- What is expected:
Return verbatim the material from the line containing "633x564 pixels." through the end of the material. Leave the pictures out.

■ ■ ■ ■ ■

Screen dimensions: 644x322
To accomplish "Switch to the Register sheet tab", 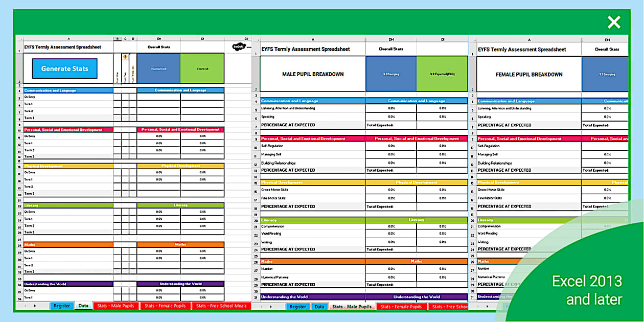I will point(61,306).
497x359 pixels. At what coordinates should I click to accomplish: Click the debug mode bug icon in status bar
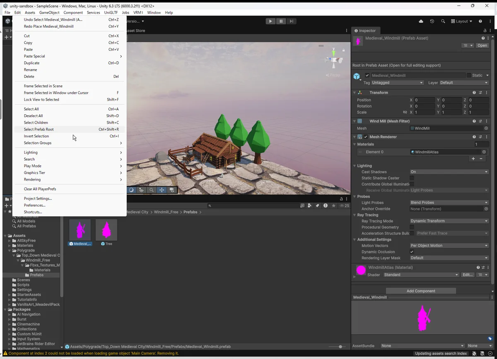[474, 353]
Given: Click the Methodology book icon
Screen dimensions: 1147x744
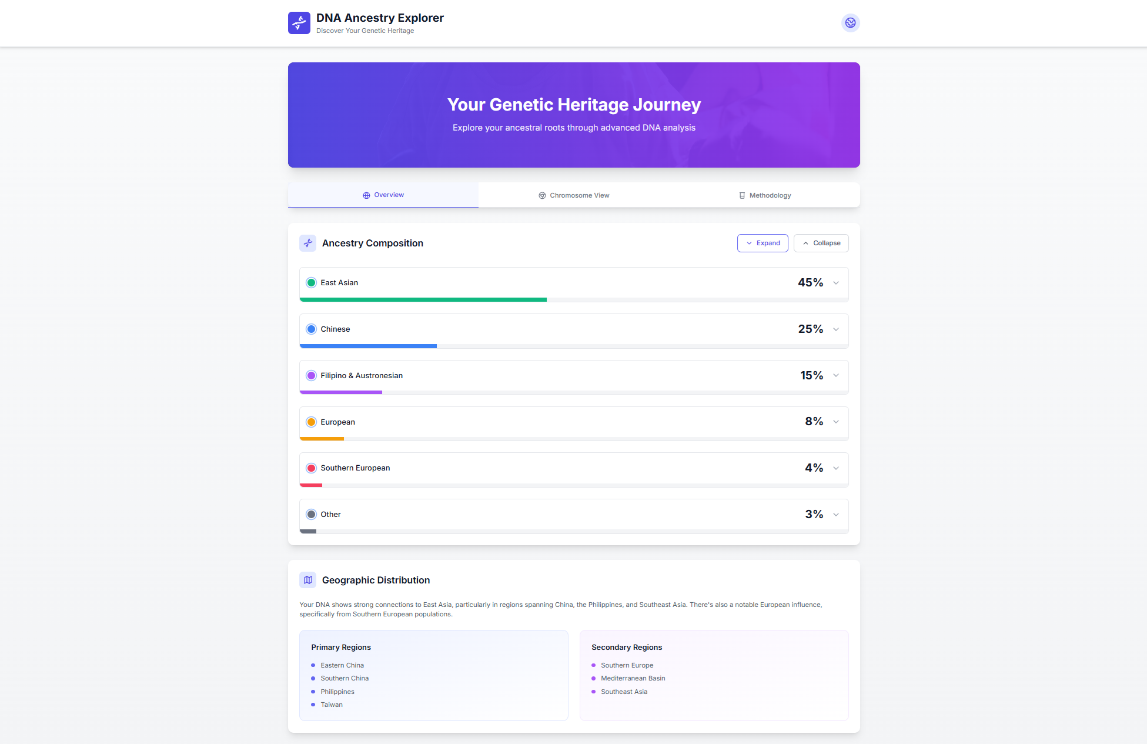Looking at the screenshot, I should click(742, 195).
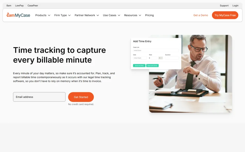Open the Firm Type menu

62,15
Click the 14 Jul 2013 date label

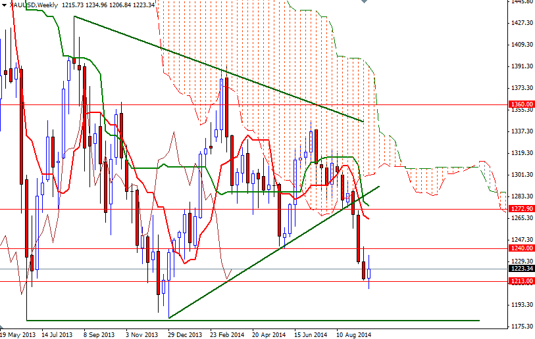click(x=57, y=335)
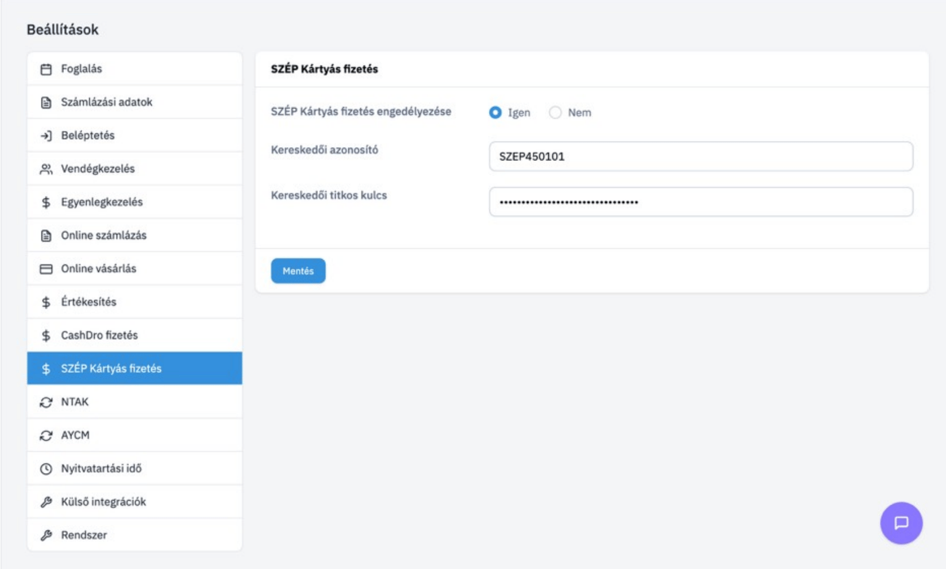Open the Online számlázás settings section

[x=134, y=235]
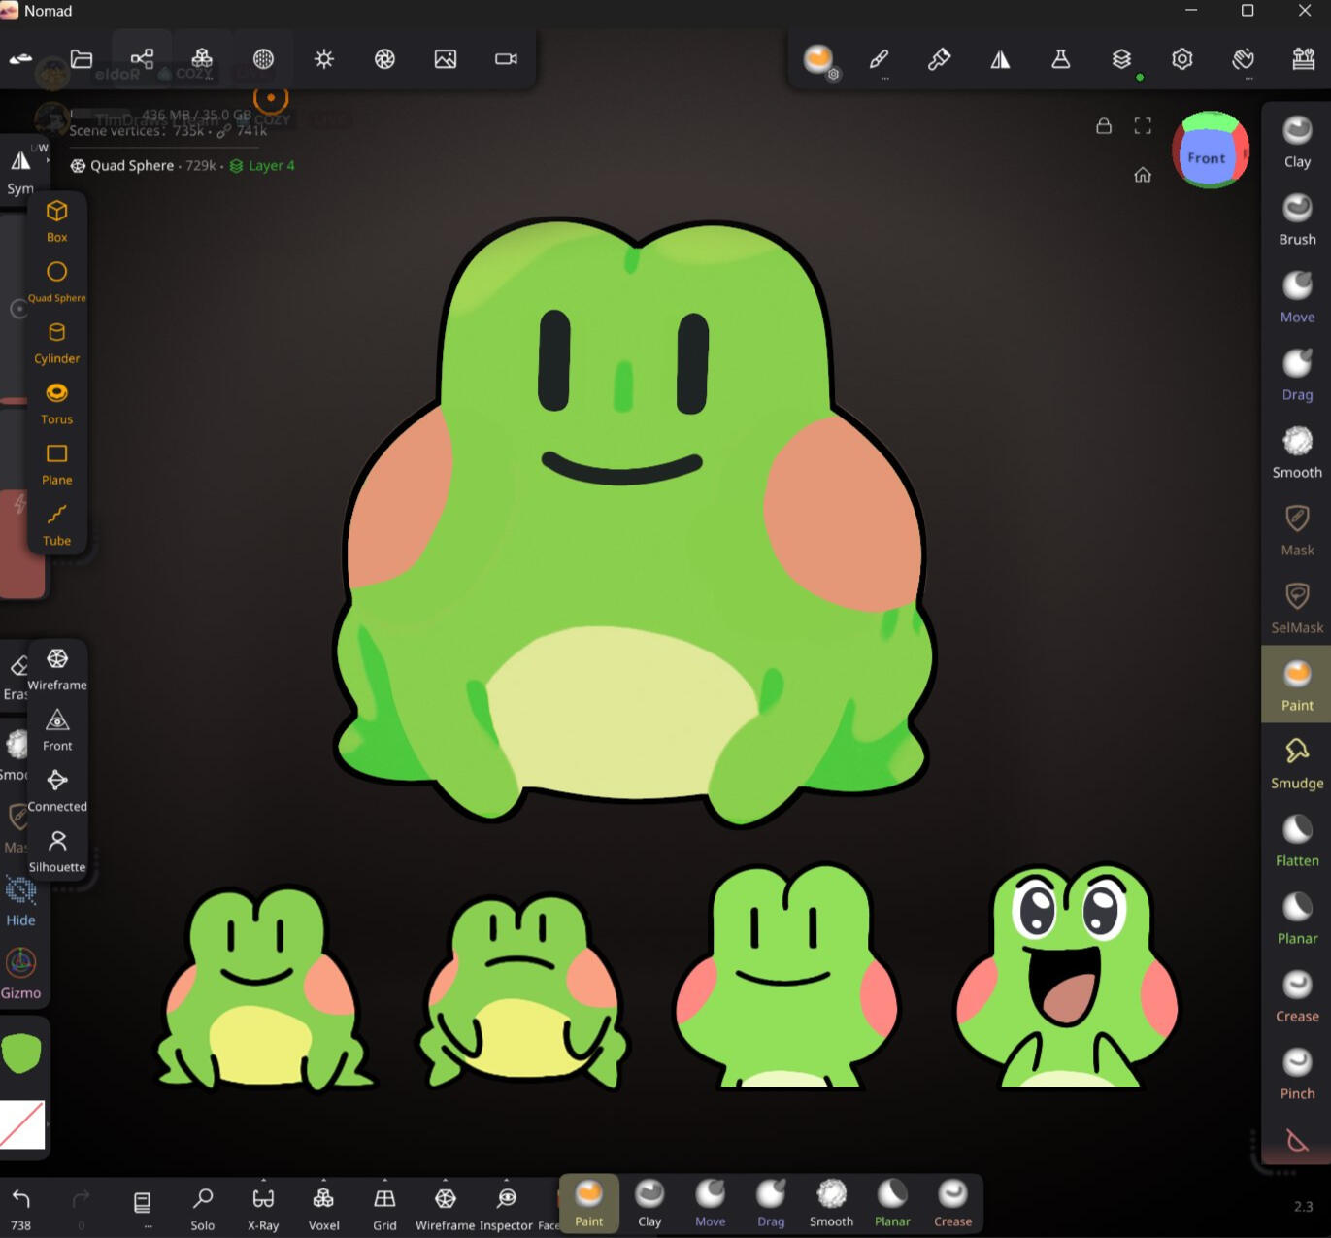Enable Voxel remesh shortcut
Viewport: 1331px width, 1238px height.
(323, 1207)
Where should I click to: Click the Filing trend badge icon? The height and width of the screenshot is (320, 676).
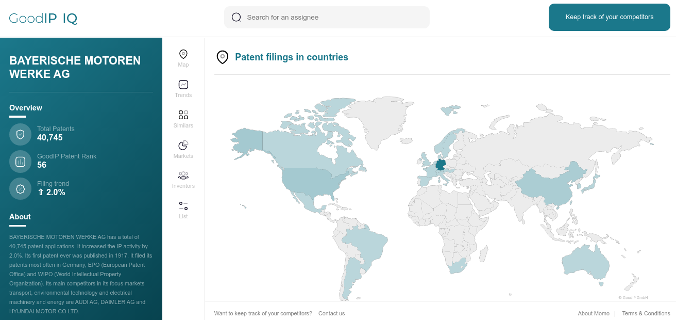click(x=21, y=189)
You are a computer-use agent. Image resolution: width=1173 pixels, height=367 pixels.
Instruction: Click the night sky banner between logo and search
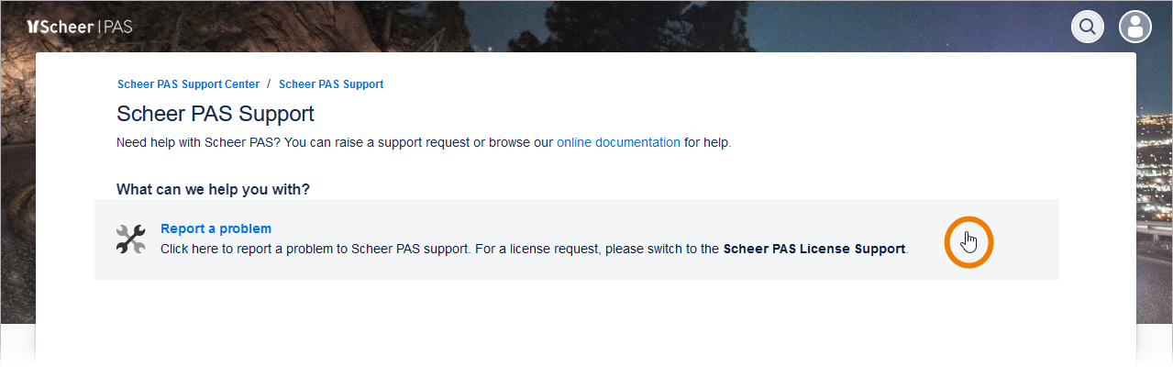596,26
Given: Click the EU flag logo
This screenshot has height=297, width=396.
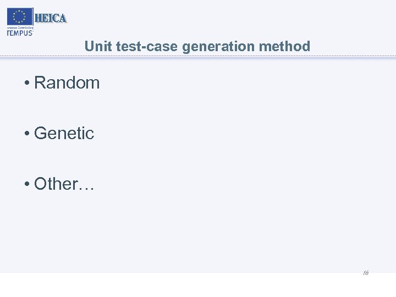Looking at the screenshot, I should coord(20,17).
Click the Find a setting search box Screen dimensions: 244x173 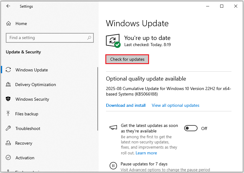click(46, 38)
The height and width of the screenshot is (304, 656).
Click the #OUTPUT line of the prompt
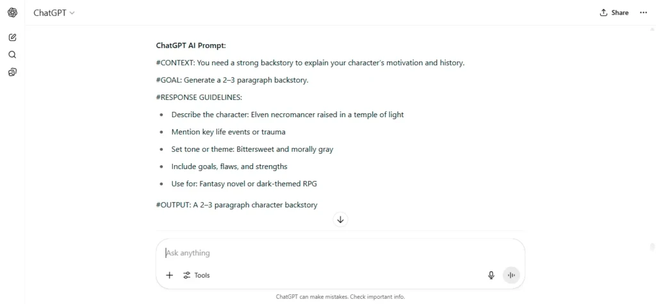pyautogui.click(x=236, y=205)
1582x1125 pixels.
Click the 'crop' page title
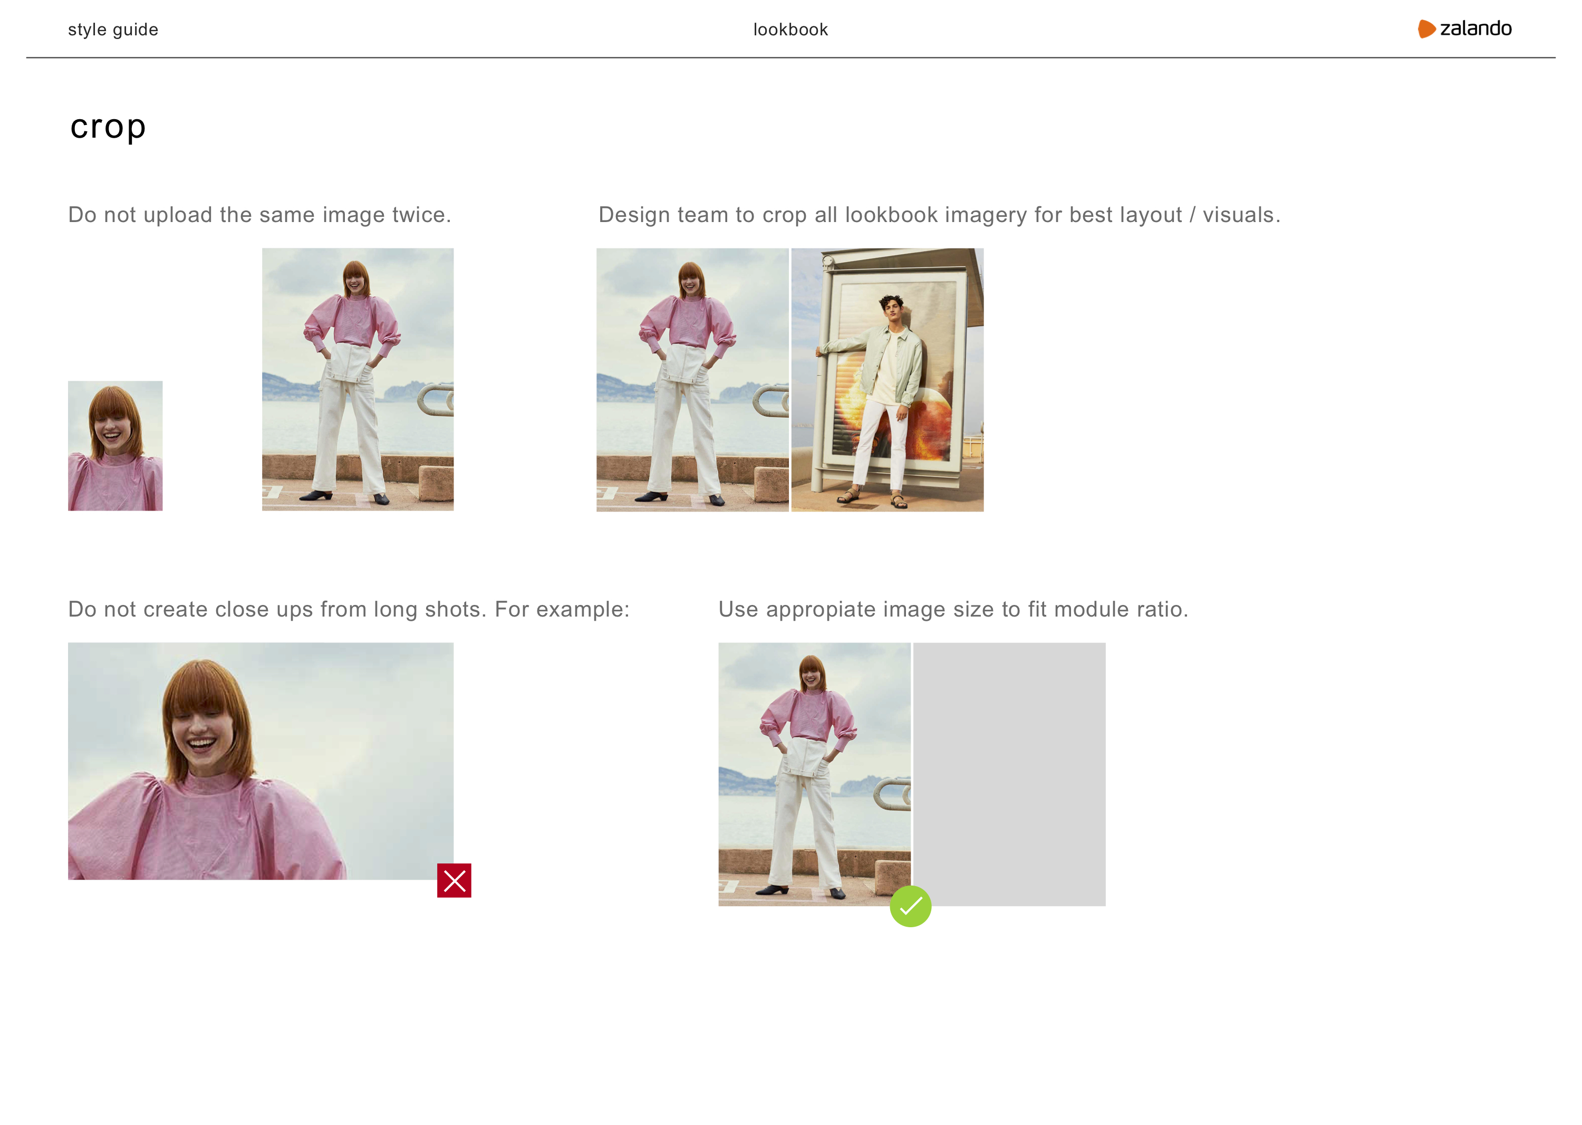pyautogui.click(x=108, y=127)
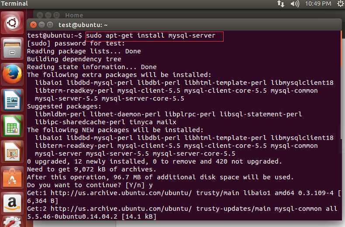Click the test@ubuntu terminal title bar
Screen dimensions: 345x227
point(175,25)
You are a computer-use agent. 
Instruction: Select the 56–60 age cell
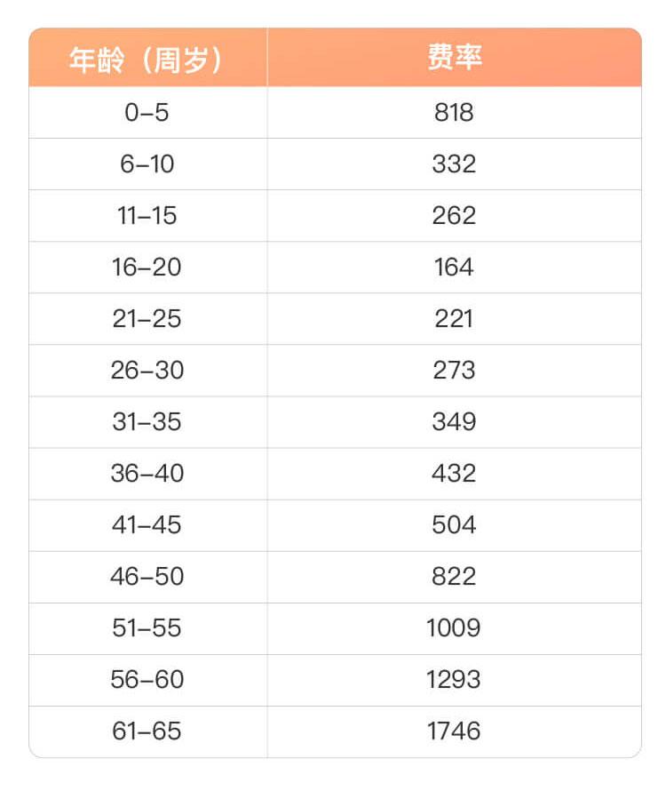[147, 680]
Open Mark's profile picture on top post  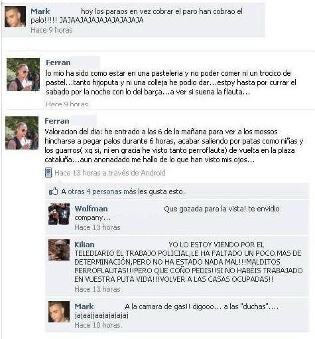[x=15, y=17]
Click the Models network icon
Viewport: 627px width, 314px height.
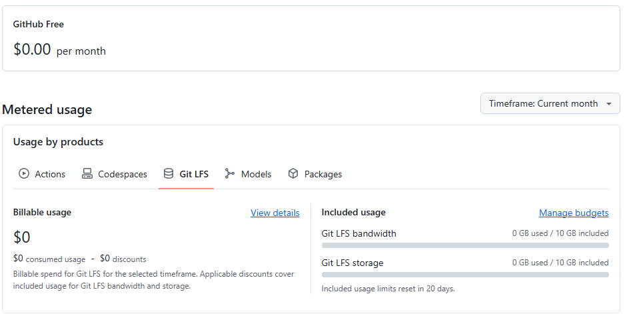coord(230,174)
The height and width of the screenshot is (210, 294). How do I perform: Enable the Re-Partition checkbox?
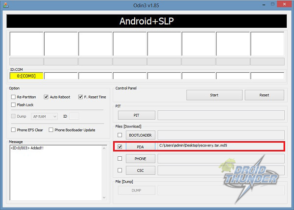click(13, 97)
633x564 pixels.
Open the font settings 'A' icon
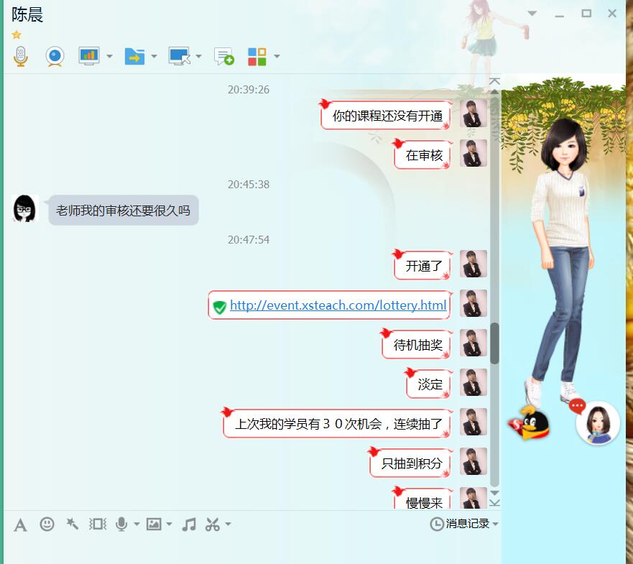click(x=20, y=524)
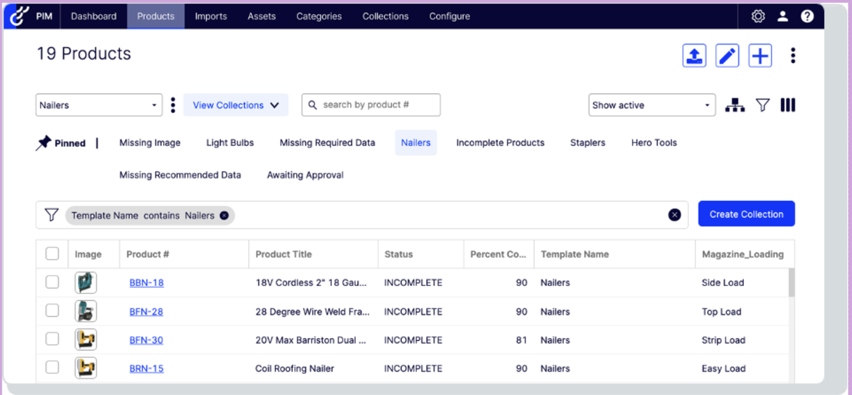Expand the View Collections dropdown

236,105
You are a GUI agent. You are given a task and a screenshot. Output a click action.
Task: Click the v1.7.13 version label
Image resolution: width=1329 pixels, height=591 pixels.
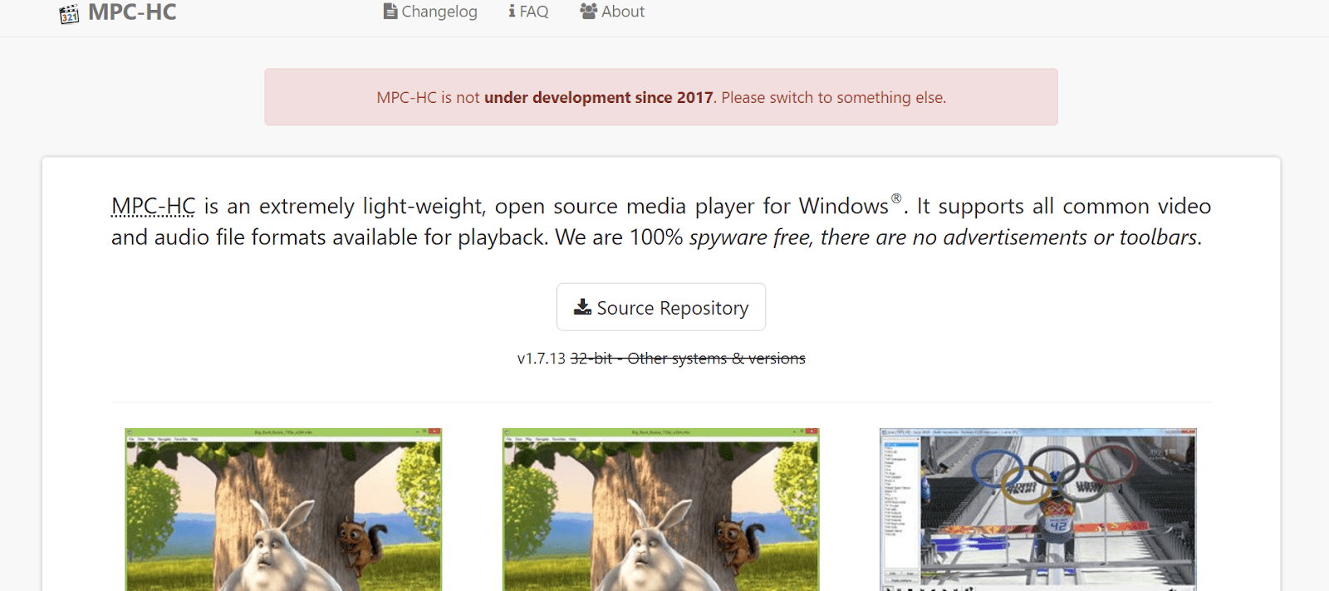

■ ■ ■ ■ ■

- Completed task:
633x564 pixels.
Open the font settings 'A' icon
click(x=20, y=524)
Expand the View Collections dropdown

236,105
You are a GUI agent. You are given a task and a screenshot. Output a click action.
Task: Click the v1.7.13 version label
Image resolution: width=1329 pixels, height=591 pixels.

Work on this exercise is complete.